Re: RFC: Supporting the Scala drop Method for Spark RDDs

Posted by Sandy Ryza <sa...@cloudera.com>.

Yeah, the input format doesn't support this behavior.  But it does tell you
the byte position of each record in the file.


On Mon, Jul 21, 2014 at 10:55 PM, Reynold Xin <rx...@databricks.com> wrote:

> Yes, that could work. But it is not as simple as just a binary flag.
>
> We might want to skip the first row for every file, or the header only for
> the first file. The former is not really supported out of the box by the
> input format I think?
>
>
> On Mon, Jul 21, 2014 at 10:50 PM, Sandy Ryza <sa...@cloudera.com>
> wrote:
>
> > It could make sense to add a skipHeader argument to
> SparkContext.textFile?
> >
> >
> > On Mon, Jul 21, 2014 at 10:37 PM, Reynold Xin <rx...@databricks.com>
> wrote:
> >
> > > If the purpose is for dropping csv headers, perhaps we don't really
> need
> > a
> > > common drop and only one that drops the first line in a file? I'd
> really
> > > try hard to avoid a common drop/dropWhile because they can be expensive
> > to
> > > do.
> > >
> > > Note that I think we will be adding this functionality (ignoring
> headers)
> > > to the CsvRDD functionality in Spark SQL.
> > >  https://github.com/apache/spark/pull/1351
> > >
> > >
> > > On Mon, Jul 21, 2014 at 1:45 PM, Mark Hamstra <mark@clearstorydata.com
> >
> > > wrote:
> > >
> > > > You can find some of the prior, related discussion here:
> > > > https://issues.apache.org/jira/browse/SPARK-1021
> > > >
> > > >
> > > > On Mon, Jul 21, 2014 at 1:25 PM, Erik Erlandson <ej...@redhat.com>
> > wrote:
> > > >
> > > > >
> > > > >
> > > > > ----- Original Message -----
> > > > > > Rather than embrace non-lazy transformations and add more of
> them,
> > > I'd
> > > > > > rather we 1) try to fully characterize the needs that are driving
> > > their
> > > > > > creation/usage; and 2) design and implement new Spark
> abstractions
> > > that
> > > > > > will allow us to meet those needs and eliminate existing non-lazy
> > > > > > transformation.

**Recorded information:**
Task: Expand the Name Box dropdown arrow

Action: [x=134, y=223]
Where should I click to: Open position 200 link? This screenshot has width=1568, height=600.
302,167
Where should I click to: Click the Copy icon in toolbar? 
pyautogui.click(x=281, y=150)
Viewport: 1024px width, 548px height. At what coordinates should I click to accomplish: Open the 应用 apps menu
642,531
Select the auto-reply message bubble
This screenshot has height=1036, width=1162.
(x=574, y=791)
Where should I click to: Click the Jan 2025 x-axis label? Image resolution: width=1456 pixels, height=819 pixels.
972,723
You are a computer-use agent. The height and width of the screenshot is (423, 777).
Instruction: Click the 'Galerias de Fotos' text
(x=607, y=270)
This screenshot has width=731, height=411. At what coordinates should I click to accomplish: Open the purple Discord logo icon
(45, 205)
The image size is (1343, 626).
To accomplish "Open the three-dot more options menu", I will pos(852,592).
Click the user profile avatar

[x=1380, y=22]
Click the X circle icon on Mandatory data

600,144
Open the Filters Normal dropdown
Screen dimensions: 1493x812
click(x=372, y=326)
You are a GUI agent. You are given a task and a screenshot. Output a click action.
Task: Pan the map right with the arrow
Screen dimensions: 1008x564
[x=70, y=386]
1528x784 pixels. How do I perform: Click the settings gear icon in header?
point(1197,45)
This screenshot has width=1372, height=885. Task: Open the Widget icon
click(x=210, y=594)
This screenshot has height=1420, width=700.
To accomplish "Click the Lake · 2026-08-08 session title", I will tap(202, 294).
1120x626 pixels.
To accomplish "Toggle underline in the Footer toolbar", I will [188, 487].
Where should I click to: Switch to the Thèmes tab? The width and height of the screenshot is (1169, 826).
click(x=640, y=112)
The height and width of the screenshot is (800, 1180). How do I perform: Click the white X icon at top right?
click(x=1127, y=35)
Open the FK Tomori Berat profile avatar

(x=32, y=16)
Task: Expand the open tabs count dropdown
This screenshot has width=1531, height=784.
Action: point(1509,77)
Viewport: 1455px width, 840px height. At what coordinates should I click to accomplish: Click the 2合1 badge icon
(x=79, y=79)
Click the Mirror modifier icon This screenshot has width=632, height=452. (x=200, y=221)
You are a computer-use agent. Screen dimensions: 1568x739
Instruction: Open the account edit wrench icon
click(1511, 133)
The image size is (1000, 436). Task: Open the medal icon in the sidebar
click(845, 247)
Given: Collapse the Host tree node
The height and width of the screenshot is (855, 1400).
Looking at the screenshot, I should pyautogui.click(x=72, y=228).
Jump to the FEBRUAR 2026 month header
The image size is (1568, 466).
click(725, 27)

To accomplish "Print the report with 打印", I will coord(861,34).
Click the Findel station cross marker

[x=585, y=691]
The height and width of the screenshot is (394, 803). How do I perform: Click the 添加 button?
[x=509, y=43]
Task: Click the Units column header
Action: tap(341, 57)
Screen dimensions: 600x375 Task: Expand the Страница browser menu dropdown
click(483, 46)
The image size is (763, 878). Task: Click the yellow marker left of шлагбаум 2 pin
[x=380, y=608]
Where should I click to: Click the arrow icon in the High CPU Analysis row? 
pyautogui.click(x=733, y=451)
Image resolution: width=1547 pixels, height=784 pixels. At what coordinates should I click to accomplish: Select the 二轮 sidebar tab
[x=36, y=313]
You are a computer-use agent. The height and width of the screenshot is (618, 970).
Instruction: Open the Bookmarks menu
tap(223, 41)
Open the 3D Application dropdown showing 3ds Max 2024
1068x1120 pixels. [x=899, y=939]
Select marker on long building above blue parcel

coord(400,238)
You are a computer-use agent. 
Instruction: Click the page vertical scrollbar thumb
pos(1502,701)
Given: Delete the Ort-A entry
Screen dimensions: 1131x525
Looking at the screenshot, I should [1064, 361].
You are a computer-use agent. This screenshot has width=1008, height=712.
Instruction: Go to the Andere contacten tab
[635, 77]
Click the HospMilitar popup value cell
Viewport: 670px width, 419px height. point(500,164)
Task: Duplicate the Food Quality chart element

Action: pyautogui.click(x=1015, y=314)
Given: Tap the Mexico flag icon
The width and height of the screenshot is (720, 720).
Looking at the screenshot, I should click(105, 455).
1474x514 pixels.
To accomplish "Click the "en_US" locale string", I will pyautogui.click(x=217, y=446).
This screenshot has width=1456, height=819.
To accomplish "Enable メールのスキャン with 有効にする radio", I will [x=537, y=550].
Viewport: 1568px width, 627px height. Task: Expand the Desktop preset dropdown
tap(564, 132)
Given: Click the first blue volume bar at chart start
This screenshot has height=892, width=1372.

**What this task involves:**
Name each person shown as the author of a message in the thread about the Scala drop method for Spark.

**Problem solution:**
Sandy Ryza, Reynold Xin, Mark Hamstra, Erik Erlandson